[[ PROVIDED INFORMATION open ]]

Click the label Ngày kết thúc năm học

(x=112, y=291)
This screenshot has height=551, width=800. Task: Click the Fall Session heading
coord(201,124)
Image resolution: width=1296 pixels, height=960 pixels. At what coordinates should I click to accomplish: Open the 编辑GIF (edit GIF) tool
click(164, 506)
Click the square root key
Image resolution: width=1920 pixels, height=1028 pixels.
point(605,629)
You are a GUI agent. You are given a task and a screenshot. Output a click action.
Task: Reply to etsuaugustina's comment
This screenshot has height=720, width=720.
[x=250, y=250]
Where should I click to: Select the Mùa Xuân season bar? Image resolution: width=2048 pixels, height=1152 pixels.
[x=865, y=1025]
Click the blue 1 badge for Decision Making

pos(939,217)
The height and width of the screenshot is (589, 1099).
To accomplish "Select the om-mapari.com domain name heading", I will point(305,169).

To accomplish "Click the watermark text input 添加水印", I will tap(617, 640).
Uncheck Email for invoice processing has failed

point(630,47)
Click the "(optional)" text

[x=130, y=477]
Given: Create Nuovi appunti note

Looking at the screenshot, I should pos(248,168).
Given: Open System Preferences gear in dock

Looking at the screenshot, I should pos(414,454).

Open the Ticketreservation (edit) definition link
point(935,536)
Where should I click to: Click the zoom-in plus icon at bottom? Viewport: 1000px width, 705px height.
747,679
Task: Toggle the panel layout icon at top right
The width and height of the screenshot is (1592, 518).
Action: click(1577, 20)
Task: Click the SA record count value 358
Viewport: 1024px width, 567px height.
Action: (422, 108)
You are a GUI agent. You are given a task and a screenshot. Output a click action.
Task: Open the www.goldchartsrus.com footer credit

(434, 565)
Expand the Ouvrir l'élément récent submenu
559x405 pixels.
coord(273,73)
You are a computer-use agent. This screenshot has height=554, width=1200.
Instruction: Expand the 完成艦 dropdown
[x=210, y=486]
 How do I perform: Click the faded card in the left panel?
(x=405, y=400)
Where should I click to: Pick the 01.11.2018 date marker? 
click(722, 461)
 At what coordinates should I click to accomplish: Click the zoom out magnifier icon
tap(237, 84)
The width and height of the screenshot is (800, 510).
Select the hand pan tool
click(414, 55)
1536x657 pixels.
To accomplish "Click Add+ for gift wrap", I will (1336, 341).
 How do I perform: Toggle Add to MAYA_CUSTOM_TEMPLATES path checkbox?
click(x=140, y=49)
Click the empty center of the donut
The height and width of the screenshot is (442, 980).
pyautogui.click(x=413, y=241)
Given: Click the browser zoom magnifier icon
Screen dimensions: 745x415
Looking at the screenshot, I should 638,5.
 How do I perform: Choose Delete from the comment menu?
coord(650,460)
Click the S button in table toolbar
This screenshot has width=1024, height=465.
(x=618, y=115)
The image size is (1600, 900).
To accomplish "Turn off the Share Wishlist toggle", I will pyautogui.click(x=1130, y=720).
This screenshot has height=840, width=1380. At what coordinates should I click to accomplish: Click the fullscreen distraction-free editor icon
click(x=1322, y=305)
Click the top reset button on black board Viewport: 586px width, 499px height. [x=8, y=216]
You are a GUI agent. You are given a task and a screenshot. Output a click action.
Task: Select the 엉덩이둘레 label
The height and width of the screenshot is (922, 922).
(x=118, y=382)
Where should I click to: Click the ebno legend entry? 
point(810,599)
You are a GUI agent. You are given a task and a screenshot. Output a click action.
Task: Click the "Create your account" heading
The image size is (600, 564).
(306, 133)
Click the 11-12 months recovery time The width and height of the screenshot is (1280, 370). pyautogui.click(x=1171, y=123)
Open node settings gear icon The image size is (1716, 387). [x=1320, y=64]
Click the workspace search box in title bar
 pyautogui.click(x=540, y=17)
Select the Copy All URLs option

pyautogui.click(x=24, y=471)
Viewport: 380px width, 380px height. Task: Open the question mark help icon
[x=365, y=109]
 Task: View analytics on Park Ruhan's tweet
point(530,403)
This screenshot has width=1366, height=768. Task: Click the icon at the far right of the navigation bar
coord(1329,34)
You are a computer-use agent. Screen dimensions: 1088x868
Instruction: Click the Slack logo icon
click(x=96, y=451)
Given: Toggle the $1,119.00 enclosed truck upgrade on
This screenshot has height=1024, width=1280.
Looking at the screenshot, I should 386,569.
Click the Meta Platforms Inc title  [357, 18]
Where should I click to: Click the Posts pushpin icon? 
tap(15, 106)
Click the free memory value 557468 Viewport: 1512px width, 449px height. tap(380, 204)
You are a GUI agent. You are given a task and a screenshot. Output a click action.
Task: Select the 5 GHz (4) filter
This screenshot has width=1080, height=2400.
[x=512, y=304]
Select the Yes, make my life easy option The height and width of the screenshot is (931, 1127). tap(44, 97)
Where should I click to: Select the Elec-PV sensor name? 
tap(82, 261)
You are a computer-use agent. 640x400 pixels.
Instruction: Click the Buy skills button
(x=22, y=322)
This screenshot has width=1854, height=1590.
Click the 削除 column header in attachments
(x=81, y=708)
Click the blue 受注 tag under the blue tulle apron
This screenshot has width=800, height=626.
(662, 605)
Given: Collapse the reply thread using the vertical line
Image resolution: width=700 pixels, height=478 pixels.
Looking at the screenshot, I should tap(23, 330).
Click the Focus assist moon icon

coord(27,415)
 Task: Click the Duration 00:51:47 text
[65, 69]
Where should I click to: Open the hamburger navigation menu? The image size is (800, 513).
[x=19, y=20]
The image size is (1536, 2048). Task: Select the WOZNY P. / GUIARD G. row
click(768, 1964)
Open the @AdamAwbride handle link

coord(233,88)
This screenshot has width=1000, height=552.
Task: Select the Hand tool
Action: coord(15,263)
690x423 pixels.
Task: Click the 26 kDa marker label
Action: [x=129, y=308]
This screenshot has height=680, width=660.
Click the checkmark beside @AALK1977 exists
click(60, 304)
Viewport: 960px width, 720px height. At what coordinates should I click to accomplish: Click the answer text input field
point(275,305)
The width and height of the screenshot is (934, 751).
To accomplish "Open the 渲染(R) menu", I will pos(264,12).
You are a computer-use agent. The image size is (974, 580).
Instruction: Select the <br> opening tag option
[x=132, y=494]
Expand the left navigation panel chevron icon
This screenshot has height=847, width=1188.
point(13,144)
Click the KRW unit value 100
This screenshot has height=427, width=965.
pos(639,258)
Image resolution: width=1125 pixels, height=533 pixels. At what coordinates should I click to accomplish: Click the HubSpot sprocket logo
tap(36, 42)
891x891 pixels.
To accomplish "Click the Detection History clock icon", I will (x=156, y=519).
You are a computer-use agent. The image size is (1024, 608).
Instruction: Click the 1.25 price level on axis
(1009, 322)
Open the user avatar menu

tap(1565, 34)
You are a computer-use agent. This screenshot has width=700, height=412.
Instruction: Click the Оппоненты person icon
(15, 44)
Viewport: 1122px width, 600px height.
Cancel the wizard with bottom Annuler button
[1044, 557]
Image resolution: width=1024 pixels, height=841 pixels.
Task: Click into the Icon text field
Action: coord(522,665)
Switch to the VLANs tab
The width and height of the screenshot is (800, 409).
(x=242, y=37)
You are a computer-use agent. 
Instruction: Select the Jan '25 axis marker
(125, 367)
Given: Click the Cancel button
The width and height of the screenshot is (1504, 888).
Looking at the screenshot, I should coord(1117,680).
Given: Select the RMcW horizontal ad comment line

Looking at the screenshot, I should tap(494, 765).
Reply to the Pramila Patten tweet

[[ PROVIDED INFORMATION closed ]]

**TASK BRIEF**
Look above for the line containing "Task: Select the 5 GHz (4) filter" and the line containing "Select the Yes, make". Transcribe both, with the lines between them, exactly.

**RESPONSE TO THIS EXERCISE**
Task: Select the 5 GHz (4) filter
This screenshot has width=1080, height=2400.
[x=512, y=304]
Select the Yes, make my life easy option The height and width of the screenshot is (931, 1127). tap(44, 97)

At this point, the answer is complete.